Jetzt ist nur die Frage wie man es konfiguriert, dass der User nach Anmeldung über WinSCP als Beispiel nicht in die Root des Servers, sondern in /var/www einsteigt.

Auf dem Server läuft ISPC3 3.0.3.3.

Vielen Dank für eure Antworten!


----------



## Till (17. Aug. 2011)

Das geht nicht so ohne weiteres. Es gibt da 2 Lösungen:

1) Die einfache Lösung, die ich Dir empfehlen wpürde. Nimm nicht sftp sondern ftps (also FTP mit TLS Verschlüsselung). Für FTPS brauchst Du einfach nur einen neuen FTP User in der FTP user Tabelle in ISPConfig anlegen, um das chrooting kümmerst sich der FTP daemon (pure-ftpd).

2) Wenn es sftp sein soll, dann musst Du Dir ein chroot enviroment für den Shell user des FTP Accounts bauen, der alle Config Dateien, binaries etc. für den user enthält und dann eine chroot shell für ihn starten. das kannst Du z.B. mit der Software jailkit machen.


----------



## Kaimane (18. Aug. 2011)

Hallo Till,

vielen Dank für deine Antwort.
Ich werde auf Lösung 1) zurück greifen.

Nehme den SFTP-User wieder raus, scponly raus und dann per FTP auf das entsprechende Web zugreifen. Keine globale Freigabe per SFTP auf /var/www ...

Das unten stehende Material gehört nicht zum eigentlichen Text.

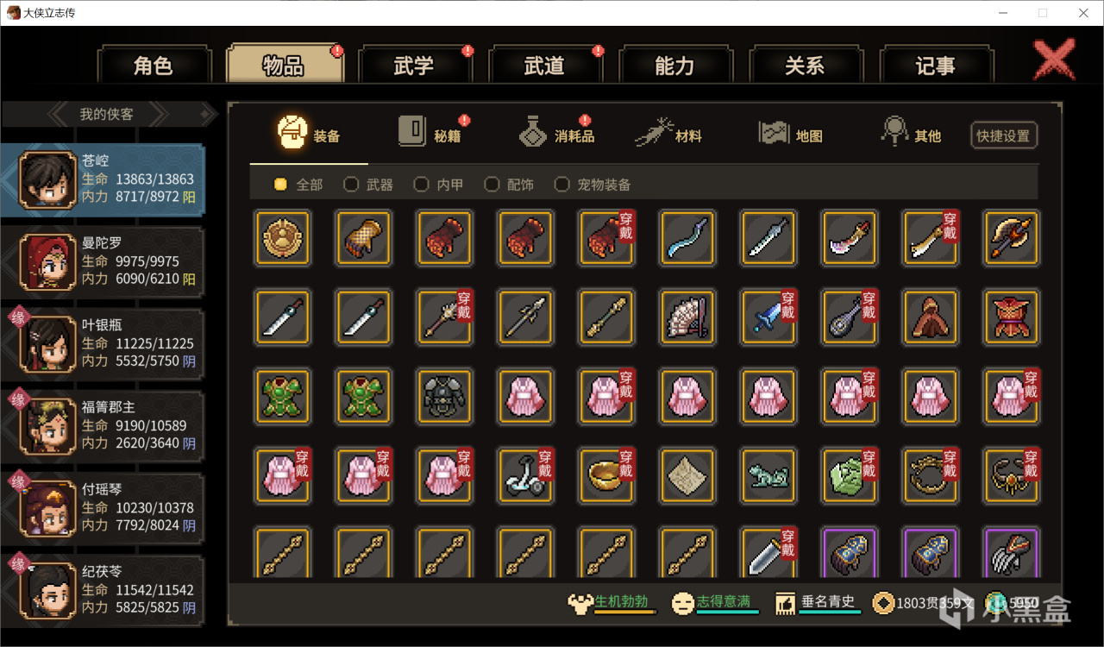Select the golden round shield item
The width and height of the screenshot is (1104, 647).
click(x=283, y=237)
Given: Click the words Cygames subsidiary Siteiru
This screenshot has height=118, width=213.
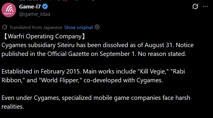Looking at the screenshot, I should coord(38,45).
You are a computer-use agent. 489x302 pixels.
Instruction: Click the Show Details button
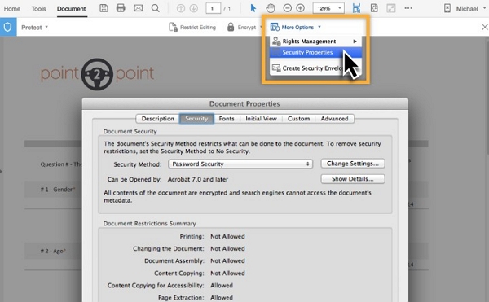[353, 179]
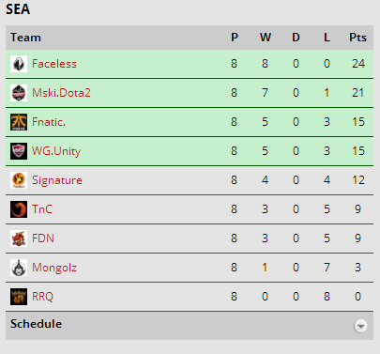Follow the TnC team name link
Viewport: 380px width, 354px height.
(x=42, y=209)
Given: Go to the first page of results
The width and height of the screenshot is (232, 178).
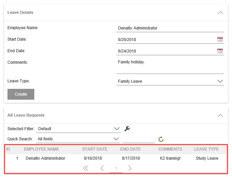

Etwas mehr Aufwand, aber dafür sicherer und mit ISPC3-Features die schon on bord sind 

Vielen Dank!


----------



## Till (18. Aug. 2011)

Du hättest mit Deinem globalen sftp user sowieso nicht viel anfangen können, denn Dateien hochladen mit richtigen Rechten hätte nicht funktioniert und auch das lesen von Dateien im Web verzeichnis würde nur eingeschränkt funktionieren. Das liegt daran das jedes Web unter einem eigenen Linux User läuft, dein sftp user aber nicht den Web usern entspricht.


----------